I NoTriv niscemesi sostengono, ancora, nel loro volantino che le trivellazioni nei nostri mari non risolverebbero il problema del fabbisogno italiano dal momento che le riserve certe nei mari italiani equivalgono a circa sette settimane di consumi nazionali di petrolio e sei mesi di gas.
Secondo il Ministero dello Sviluppo Economico, infatti, la produzione delle 135 piattaforme italiane nell’ultimo anno ha subito un forte calo, passando dalla produzione di circa 4,8 milioni di tonnellate di gas e 754 mila di greggio del 2014, alla produzione di 4,5 milioni di tonnellate di gas e 750 mila di greggio del 2015.

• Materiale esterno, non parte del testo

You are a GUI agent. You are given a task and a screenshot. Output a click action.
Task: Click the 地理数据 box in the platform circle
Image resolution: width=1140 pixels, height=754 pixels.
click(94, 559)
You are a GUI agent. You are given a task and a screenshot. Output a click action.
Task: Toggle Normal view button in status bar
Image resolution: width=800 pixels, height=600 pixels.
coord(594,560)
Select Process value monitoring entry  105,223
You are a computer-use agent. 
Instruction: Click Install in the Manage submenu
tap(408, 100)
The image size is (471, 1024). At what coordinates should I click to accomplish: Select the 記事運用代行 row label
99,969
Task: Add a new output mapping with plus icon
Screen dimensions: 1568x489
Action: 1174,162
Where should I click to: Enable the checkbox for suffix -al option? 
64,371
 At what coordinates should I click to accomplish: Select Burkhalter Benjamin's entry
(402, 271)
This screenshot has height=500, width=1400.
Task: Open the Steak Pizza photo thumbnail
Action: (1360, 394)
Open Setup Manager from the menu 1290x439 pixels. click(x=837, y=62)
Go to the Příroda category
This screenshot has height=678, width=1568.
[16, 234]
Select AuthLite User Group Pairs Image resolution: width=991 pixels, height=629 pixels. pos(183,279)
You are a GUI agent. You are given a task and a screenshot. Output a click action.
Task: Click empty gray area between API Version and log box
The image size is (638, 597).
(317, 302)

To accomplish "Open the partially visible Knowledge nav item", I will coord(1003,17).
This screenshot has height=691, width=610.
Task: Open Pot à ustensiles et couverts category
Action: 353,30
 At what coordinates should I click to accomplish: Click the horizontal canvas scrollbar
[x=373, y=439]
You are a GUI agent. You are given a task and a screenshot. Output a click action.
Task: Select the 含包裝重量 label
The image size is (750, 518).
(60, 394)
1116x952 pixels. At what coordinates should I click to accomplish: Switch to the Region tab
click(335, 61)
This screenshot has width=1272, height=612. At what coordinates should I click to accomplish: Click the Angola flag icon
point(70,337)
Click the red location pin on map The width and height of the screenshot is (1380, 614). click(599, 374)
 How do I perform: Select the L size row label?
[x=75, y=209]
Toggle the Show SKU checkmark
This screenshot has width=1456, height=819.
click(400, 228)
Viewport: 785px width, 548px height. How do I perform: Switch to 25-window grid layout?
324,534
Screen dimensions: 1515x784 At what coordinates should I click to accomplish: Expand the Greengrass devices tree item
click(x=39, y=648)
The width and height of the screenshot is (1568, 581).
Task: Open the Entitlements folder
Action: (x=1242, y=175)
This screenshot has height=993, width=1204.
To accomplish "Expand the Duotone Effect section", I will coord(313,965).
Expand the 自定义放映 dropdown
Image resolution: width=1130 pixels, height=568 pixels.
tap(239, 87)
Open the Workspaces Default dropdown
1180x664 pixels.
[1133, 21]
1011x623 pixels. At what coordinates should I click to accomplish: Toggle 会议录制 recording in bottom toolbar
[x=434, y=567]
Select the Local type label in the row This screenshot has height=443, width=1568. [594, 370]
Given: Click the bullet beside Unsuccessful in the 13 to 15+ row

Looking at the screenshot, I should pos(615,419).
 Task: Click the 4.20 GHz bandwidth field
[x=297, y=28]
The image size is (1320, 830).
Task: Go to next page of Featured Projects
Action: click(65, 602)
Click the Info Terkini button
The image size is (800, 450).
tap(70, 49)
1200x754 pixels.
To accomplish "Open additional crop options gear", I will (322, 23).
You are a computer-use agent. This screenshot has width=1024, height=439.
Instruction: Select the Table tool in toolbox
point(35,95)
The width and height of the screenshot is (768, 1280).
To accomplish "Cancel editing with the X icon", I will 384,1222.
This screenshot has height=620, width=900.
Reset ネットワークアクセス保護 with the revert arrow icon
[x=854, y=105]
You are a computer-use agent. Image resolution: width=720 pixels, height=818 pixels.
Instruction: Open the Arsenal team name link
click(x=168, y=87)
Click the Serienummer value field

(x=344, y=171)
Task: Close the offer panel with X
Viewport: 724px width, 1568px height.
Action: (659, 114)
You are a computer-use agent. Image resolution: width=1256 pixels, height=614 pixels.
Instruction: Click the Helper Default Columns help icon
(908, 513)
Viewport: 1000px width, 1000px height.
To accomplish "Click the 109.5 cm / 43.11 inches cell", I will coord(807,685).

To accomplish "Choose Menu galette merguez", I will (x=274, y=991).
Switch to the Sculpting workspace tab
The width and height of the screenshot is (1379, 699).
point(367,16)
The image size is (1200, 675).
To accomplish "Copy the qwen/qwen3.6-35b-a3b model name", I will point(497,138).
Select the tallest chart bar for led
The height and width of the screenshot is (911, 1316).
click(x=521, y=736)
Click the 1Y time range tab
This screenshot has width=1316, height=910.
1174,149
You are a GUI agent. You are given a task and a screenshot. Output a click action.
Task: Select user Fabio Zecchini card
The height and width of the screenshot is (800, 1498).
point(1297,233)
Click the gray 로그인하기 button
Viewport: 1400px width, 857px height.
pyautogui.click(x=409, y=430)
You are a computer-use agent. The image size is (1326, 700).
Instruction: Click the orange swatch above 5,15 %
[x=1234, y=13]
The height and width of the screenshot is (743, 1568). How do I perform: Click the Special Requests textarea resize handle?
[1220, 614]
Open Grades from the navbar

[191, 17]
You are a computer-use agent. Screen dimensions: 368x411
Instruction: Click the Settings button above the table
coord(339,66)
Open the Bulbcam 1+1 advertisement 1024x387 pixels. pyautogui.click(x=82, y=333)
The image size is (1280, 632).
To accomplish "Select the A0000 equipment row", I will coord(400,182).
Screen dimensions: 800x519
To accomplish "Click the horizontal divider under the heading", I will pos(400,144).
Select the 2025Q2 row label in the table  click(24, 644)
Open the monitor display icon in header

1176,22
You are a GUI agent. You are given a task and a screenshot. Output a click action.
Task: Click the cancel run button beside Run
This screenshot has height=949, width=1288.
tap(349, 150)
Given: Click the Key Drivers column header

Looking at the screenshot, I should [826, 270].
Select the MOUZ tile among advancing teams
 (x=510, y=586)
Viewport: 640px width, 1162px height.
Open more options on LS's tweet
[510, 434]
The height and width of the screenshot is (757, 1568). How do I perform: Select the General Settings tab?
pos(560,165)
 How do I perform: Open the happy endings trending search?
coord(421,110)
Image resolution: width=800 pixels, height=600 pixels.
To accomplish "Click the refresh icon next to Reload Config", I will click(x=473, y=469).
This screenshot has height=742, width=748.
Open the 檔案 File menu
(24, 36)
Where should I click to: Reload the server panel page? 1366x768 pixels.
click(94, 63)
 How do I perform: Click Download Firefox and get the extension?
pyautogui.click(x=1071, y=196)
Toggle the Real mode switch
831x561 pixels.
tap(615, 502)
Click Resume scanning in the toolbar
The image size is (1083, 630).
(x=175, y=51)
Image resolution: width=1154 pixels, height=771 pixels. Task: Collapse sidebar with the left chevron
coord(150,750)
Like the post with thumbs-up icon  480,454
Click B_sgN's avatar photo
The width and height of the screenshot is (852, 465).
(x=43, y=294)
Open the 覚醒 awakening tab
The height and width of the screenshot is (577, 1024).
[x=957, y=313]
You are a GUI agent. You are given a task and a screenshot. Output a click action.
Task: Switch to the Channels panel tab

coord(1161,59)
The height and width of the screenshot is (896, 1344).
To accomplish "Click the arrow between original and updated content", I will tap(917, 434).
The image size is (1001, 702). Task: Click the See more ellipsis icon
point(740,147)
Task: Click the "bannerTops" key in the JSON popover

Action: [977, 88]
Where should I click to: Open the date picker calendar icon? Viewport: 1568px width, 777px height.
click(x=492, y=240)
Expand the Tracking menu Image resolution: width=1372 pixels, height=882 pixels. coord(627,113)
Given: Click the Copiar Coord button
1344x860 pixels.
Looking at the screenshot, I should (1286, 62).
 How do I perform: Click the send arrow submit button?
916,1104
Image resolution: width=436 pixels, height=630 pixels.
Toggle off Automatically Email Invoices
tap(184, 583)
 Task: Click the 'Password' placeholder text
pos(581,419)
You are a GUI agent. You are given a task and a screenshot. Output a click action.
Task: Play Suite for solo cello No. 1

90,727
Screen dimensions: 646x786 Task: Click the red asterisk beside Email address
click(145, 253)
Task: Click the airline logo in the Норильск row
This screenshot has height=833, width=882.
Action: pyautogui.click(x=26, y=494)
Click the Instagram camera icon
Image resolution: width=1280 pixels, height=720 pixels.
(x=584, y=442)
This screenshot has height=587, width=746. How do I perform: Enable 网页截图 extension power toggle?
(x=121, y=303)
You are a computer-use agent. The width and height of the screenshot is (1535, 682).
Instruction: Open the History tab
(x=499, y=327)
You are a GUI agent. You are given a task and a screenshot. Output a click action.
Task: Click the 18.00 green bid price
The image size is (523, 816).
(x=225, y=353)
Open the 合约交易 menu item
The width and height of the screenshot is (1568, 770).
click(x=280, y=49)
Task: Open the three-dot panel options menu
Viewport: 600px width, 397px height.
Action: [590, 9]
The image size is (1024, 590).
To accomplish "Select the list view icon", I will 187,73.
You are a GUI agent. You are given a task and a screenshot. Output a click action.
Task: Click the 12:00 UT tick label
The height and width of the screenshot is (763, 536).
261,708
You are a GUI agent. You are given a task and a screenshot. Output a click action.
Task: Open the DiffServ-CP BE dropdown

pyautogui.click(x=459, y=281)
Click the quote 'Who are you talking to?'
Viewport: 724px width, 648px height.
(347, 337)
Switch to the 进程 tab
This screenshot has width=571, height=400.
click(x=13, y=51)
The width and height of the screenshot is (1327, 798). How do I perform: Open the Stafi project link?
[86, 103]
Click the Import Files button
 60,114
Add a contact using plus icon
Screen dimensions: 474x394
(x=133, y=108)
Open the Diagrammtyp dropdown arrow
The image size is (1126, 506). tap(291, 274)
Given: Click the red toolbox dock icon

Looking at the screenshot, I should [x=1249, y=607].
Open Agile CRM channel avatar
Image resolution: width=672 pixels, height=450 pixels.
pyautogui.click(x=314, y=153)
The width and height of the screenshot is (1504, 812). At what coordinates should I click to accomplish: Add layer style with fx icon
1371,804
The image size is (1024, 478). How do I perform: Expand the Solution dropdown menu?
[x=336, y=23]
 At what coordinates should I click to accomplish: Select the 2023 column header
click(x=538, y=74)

Sicché il gioco non vale la candela – affermano gli ambientalisti niscemesi – né dal punto di vista dei consumi e della produzione, né dal punto di vista economico, infatti per estrarre petrolio le compagnie devono versare diritti (le royalties) e per trivellare il mare italiano si pagano le royalties più basse al mondo, pari al 7% del valore di quanto si estrae.
Cosa bisogna fare, dunque? Semplicemente uscire dal sistema energetico fossile ed investire nell’efficienza energetica e nelle rinnovabili, come dl resto è stato deciso a Parigi lo scorso 12 dicembre 2015, dai grandi del pianeta. Le energie rinnovabili, in Italia, godono di pochissima considerazione da parte del governo: proprio in questi giorni, il presidente del consiglio Renzi ha assunto posizione ferma a favore del no al piano che riduce l’utilizzo delle piattaforme ai limiti temporali dati dalle concessioni.
In sostanza – concludono i NoTriv niscemesi – devono essere gli italiani a decidere sulle perforazioni del suolo così come del mare, sulla ricerca di idrocarburi e il referendum serve proprio come strumento per cancellare una strategia energetica nazionale che da Monti a Renzi resta l’emblema dell’offesa ai territori.